Records from a dataset:
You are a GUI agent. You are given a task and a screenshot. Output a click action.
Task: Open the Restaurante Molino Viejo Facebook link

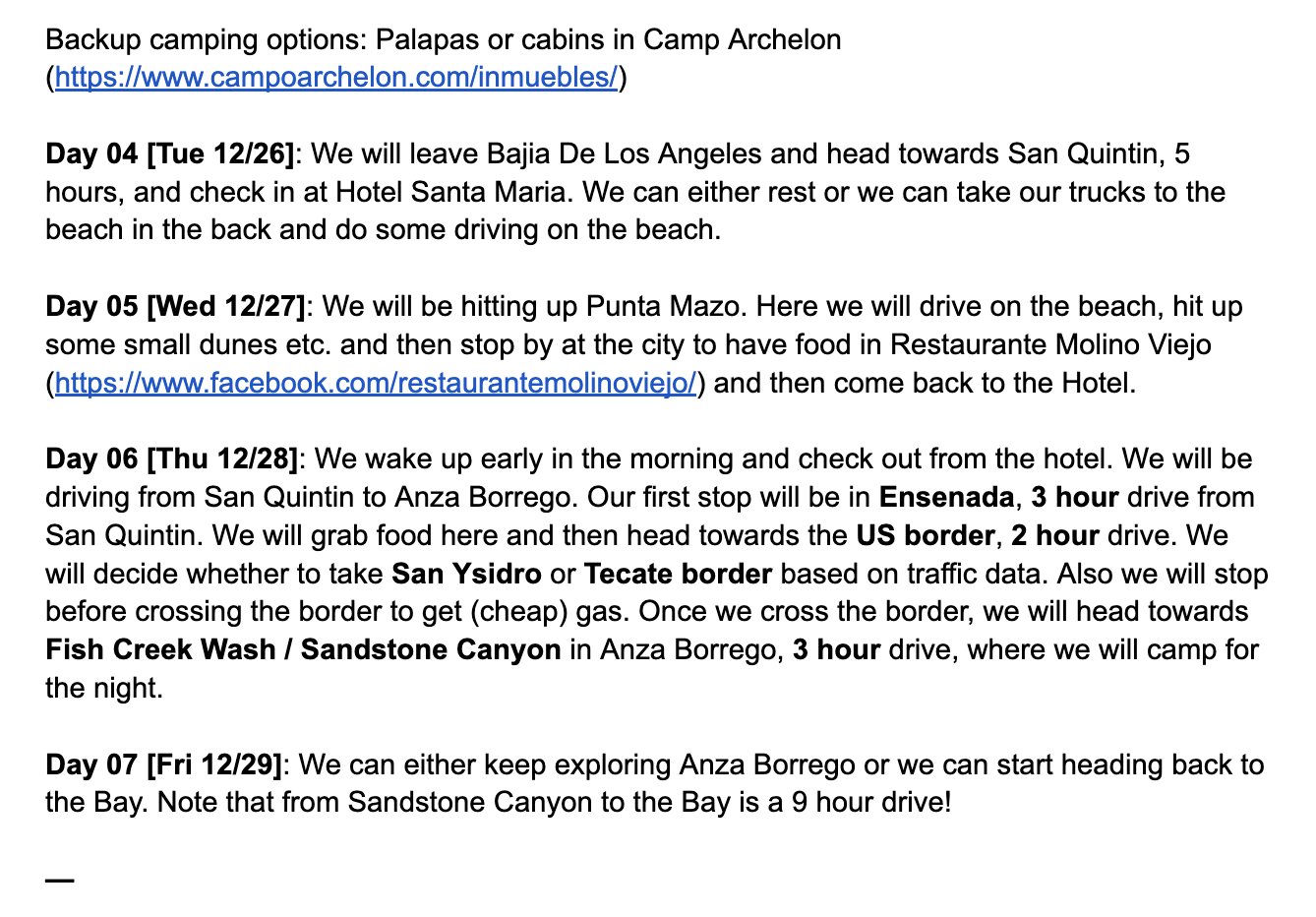point(376,384)
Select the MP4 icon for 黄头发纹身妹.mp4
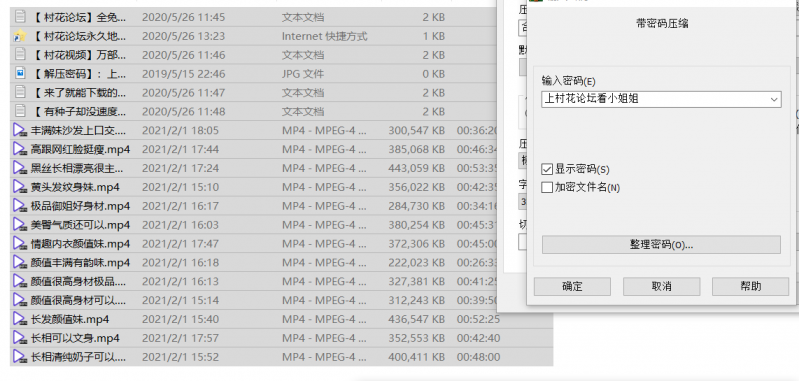799x381 pixels. tap(20, 187)
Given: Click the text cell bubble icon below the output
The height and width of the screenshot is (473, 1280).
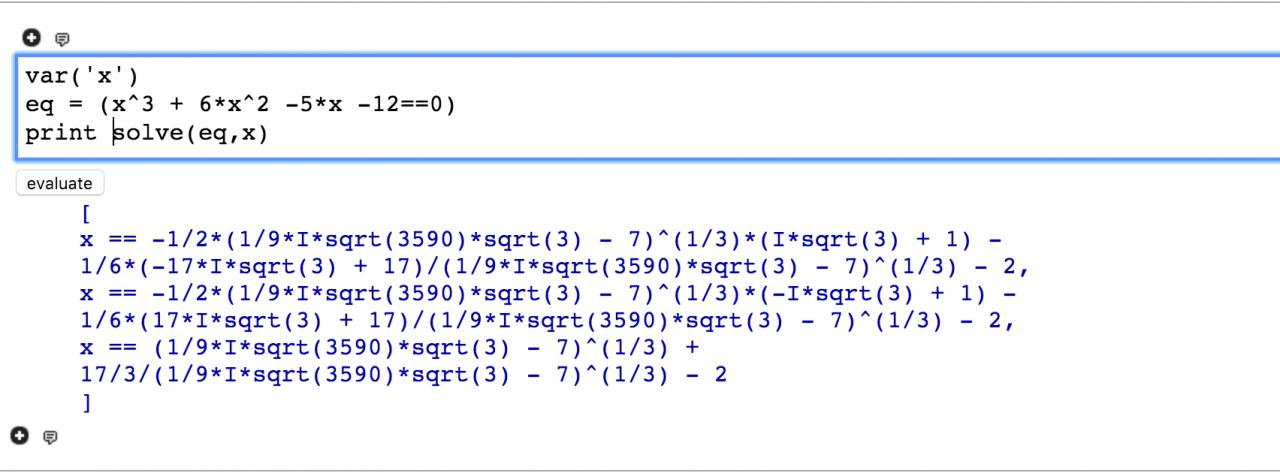Looking at the screenshot, I should point(51,436).
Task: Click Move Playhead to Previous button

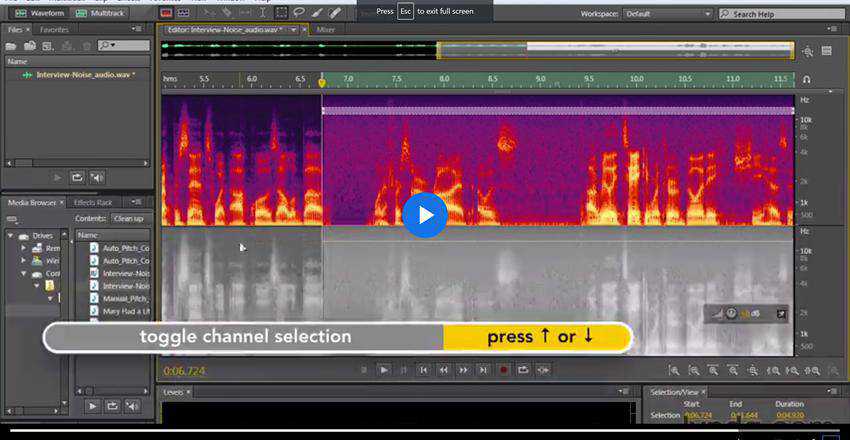Action: click(x=423, y=370)
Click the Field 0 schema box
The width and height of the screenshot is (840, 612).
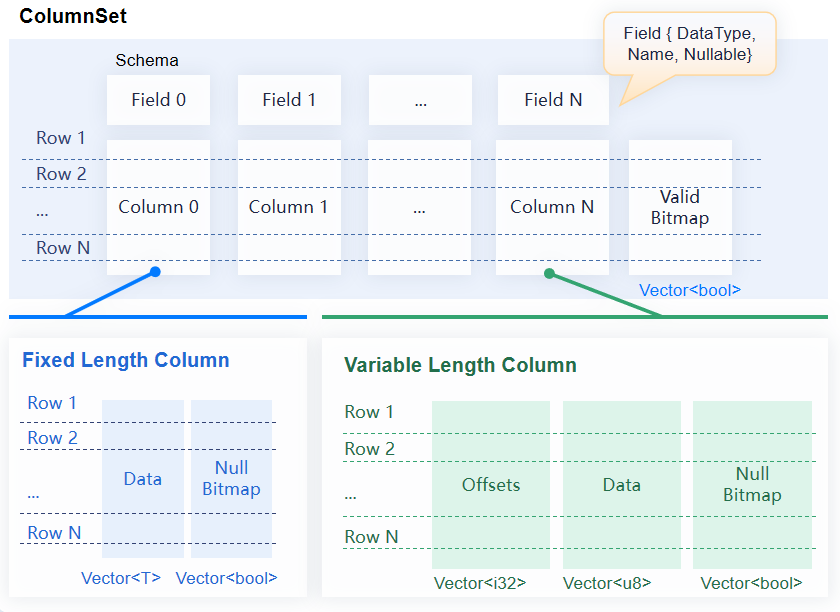tap(158, 100)
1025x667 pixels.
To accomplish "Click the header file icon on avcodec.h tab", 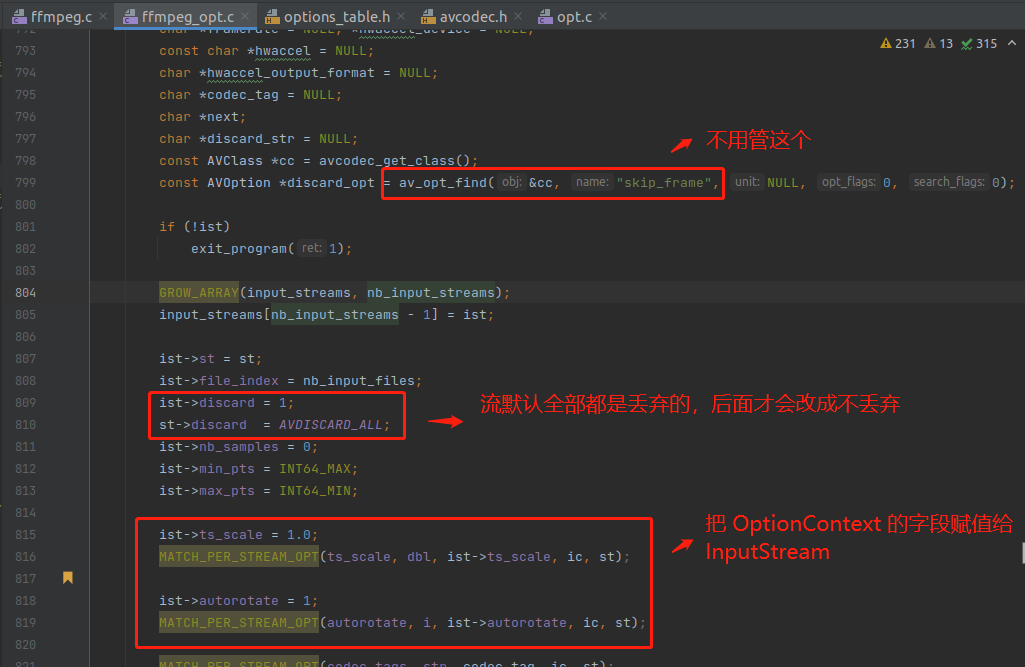I will coord(428,16).
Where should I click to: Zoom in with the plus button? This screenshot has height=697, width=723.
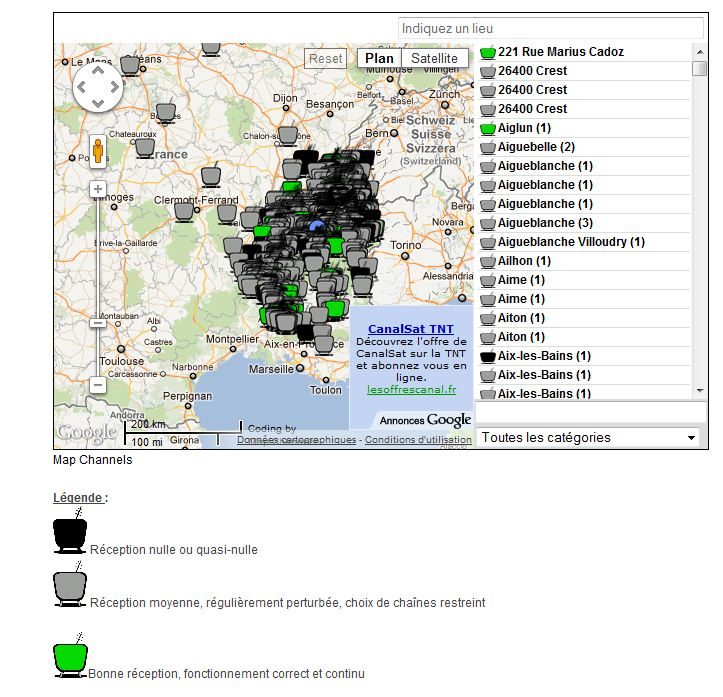pyautogui.click(x=98, y=189)
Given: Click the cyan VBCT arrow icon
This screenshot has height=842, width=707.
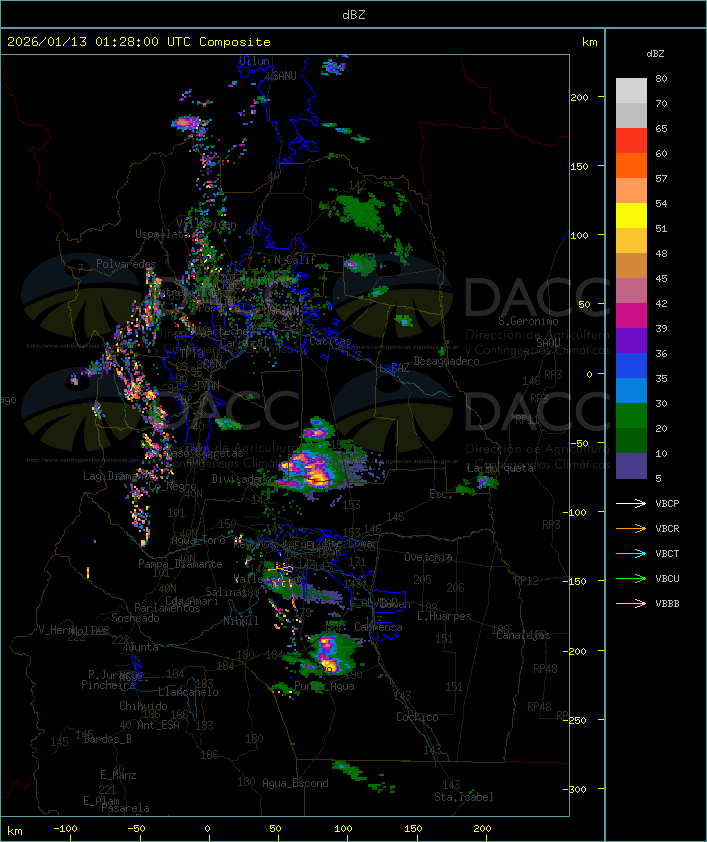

Task prompt: Exactly the lines starting at the one above with "Select the MP4 icon for 黄头发纹身妹.mp4" and ending at the one with "1025x667 pixels." should be printed, and nothing else. Omit the pictures.

Reply:
Select the MP4 icon for 黄头发纹身妹.mp4
799x381 pixels. tap(20, 187)
Given: Click the text cell bubble icon below the output
The height and width of the screenshot is (473, 1280).
Looking at the screenshot, I should point(51,436).
Task: Click Move Playhead to Previous button

Action: click(x=423, y=370)
Click the Field 0 schema box
The width and height of the screenshot is (840, 612).
tap(158, 100)
1025x667 pixels.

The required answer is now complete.